Raw records:
============

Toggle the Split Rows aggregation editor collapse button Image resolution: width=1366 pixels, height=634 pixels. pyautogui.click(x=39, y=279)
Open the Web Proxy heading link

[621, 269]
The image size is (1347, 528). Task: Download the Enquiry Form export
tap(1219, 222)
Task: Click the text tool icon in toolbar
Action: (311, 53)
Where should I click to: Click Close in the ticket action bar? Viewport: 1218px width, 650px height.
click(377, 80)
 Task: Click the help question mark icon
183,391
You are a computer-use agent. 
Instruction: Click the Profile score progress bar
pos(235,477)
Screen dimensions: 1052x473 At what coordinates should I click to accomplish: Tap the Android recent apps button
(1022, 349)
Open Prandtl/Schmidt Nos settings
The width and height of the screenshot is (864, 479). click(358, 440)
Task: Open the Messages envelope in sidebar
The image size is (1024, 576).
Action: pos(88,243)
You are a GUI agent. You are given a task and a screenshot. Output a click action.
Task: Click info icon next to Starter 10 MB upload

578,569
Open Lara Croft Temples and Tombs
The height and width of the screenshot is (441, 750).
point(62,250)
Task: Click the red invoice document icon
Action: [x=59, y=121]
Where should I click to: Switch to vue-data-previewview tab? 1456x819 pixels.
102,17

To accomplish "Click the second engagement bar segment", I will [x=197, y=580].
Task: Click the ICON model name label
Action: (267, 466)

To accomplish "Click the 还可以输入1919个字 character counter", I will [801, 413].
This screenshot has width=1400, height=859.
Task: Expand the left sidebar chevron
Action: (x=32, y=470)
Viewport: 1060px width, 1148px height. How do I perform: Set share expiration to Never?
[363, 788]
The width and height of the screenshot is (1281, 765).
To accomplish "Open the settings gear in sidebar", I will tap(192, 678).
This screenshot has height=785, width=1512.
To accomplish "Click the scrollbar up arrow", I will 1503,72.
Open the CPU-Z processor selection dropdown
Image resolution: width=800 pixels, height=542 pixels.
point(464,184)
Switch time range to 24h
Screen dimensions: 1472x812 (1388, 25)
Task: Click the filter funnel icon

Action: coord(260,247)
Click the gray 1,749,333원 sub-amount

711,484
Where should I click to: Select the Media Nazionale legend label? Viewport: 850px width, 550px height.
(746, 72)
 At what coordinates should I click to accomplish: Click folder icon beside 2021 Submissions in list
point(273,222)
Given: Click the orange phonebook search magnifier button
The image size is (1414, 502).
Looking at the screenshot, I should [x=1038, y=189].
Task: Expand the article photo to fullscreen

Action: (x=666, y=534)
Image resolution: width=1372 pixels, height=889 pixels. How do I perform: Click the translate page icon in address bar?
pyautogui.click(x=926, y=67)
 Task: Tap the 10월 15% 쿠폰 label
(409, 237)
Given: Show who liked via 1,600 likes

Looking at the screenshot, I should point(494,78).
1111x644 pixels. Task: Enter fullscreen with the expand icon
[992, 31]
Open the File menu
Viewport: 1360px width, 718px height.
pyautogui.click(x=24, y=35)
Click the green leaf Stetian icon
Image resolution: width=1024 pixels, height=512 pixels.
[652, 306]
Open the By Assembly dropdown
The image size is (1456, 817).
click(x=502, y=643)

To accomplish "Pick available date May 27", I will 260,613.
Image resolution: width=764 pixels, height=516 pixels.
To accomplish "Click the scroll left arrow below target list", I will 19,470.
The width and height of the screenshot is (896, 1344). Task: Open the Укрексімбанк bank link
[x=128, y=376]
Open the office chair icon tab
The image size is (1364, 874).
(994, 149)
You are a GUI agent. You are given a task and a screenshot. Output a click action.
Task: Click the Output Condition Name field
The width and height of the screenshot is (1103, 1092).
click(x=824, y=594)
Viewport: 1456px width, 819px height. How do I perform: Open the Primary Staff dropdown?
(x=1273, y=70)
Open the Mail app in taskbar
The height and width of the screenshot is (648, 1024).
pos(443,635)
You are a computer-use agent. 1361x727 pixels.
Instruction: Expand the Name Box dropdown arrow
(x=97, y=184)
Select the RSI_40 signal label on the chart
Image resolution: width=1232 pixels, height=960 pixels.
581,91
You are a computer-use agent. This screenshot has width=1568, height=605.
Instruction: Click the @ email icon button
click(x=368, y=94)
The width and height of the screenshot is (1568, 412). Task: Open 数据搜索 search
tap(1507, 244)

============

Do this: Lay out every line of the records as a JSON list of strings, one string per line, and omit the blank lines.

Solution to this task:
[
  "Toggle the Split Rows aggregation editor collapse button Image resolution: width=1366 pixels, height=634 pixels. pyautogui.click(x=39, y=279)",
  "Open the Web Proxy heading link",
  "[621, 269]",
  "The image size is (1347, 528). Task: Download the Enquiry Form export",
  "tap(1219, 222)",
  "Task: Click the text tool icon in toolbar",
  "Action: (311, 53)",
  "Where should I click to: Click Close in the ticket action bar? Viewport: 1218px width, 650px height.",
  "click(377, 80)",
  " Task: Click the help question mark icon",
  "183,391",
  "You are a computer-use agent. ",
  "Instruction: Click the Profile score progress bar",
  "pos(235,477)",
  "Screen dimensions: 1052x473 At what coordinates should I click to accomplish: Tap the Android recent apps button",
  "(1022, 349)",
  "Open Prandtl/Schmidt Nos settings",
  "The width and height of the screenshot is (864, 479). click(358, 440)",
  "Task: Open the Messages envelope in sidebar",
  "The image size is (1024, 576).",
  "Action: pos(88,243)",
  "You are a GUI agent. You are given a task and a screenshot. Output a click action.",
  "Task: Click info icon next to Starter 10 MB upload",
  "578,569",
  "Open Lara Croft Temples and Tombs",
  "The height and width of the screenshot is (441, 750).",
  "point(62,250)",
  "Task: Click the red invoice document icon",
  "Action: [x=59, y=121]",
  "Where should I click to: Switch to vue-data-previewview tab? 1456x819 pixels.",
  "102,17",
  "To accomplish \"Click the second engagement bar segment\", I will [x=197, y=580].",
  "Task: Click the ICON model name label",
  "Action: (267, 466)",
  "To accomplish \"Click the 还可以输入1919个字 character counter\", I will [801, 413].",
  "This screenshot has width=1400, height=859.",
  "Task: Expand the left sidebar chevron",
  "Action: (x=32, y=470)",
  "Viewport: 1060px width, 1148px height. How do I perform: Set share expiration to Never?",
  "[363, 788]",
  "The width and height of the screenshot is (1281, 765).",
  "To accomplish \"Open the settings gear in sidebar\", I will tap(192, 678).",
  "This screenshot has height=785, width=1512.",
  "To accomplish \"Click the scrollbar up arrow\", I will 1503,72.",
  "Open the CPU-Z processor selection dropdown",
  "Image resolution: width=800 pixels, height=542 pixels.",
  "point(464,184)",
  "Switch time range to 24h",
  "Screen dimensions: 1472x812 (1388, 25)",
  "Task: Click the filter funnel icon",
  "Action: coord(260,247)",
  "Click the gray 1,749,333원 sub-amount",
  "711,484",
  "Where should I click to: Select the Media Nazionale legend label? Viewport: 850px width, 550px height.",
  "(746, 72)",
  " At what coordinates should I click to accomplish: Click folder icon beside 2021 Submissions in list",
  "point(273,222)",
  "Given: Click the orange phonebook search magnifier button",
  "The image size is (1414, 502).",
  "Looking at the screenshot, I should [x=1038, y=189].",
  "Task: Expand the article photo to fullscreen",
  "Action: (x=666, y=534)",
  "Image resolution: width=1372 pixels, height=889 pixels. How do I perform: Click the translate page icon in address bar?",
  "pyautogui.click(x=926, y=67)",
  " Task: Tap the 10월 15% 쿠폰 label",
  "(409, 237)",
  "Given: Show who liked via 1,600 likes",
  "Looking at the screenshot, I should point(494,78).",
  "1111x644 pixels. Task: Enter fullscreen with the expand icon",
  "[992, 31]",
  "Open the File menu",
  "Viewport: 1360px width, 718px height.",
  "pyautogui.click(x=24, y=35)",
  "Click the green leaf Stetian icon",
  "Image resolution: width=1024 pixels, height=512 pixels.",
  "[652, 306]",
  "Open the By Assembly dropdown",
  "The image size is (1456, 817).",
  "click(x=502, y=643)",
  "To accomplish \"Pick available date May 27\", I will 260,613.",
  "Image resolution: width=764 pixels, height=516 pixels.",
  "To accomplish \"Click the scroll left arrow below target list\", I will 19,470.",
  "The width and height of the screenshot is (896, 1344). Task: Open the Укрексімбанк bank link",
  "[x=128, y=376]",
  "Open the office chair icon tab",
  "The image size is (1364, 874).",
  "(994, 149)",
  "You are a GUI agent. You are given a task and a screenshot. Output a click action.",
  "Task: Click the Output Condition Name field",
  "The width and height of the screenshot is (1103, 1092).",
  "click(x=824, y=594)",
  "Viewport: 1456px width, 819px height. How do I perform: Open the Primary Staff dropdown?",
  "(x=1273, y=70)",
  "Open the Mail app in taskbar",
  "The height and width of the screenshot is (648, 1024).",
  "pos(443,635)",
  "You are a computer-use agent. 1361x727 pixels.",
  "Instruction: Expand the Name Box dropdown arrow",
  "(x=97, y=184)",
  "Select the RSI_40 signal label on the chart",
  "Image resolution: width=1232 pixels, height=960 pixels.",
  "581,91",
  "You are a computer-use agent. This screenshot has width=1568, height=605.",
  "Instruction: Click the @ email icon button",
  "click(x=368, y=94)",
  "The width and height of the screenshot is (1568, 412). Task: Open 数据搜索 search",
  "tap(1507, 244)"
]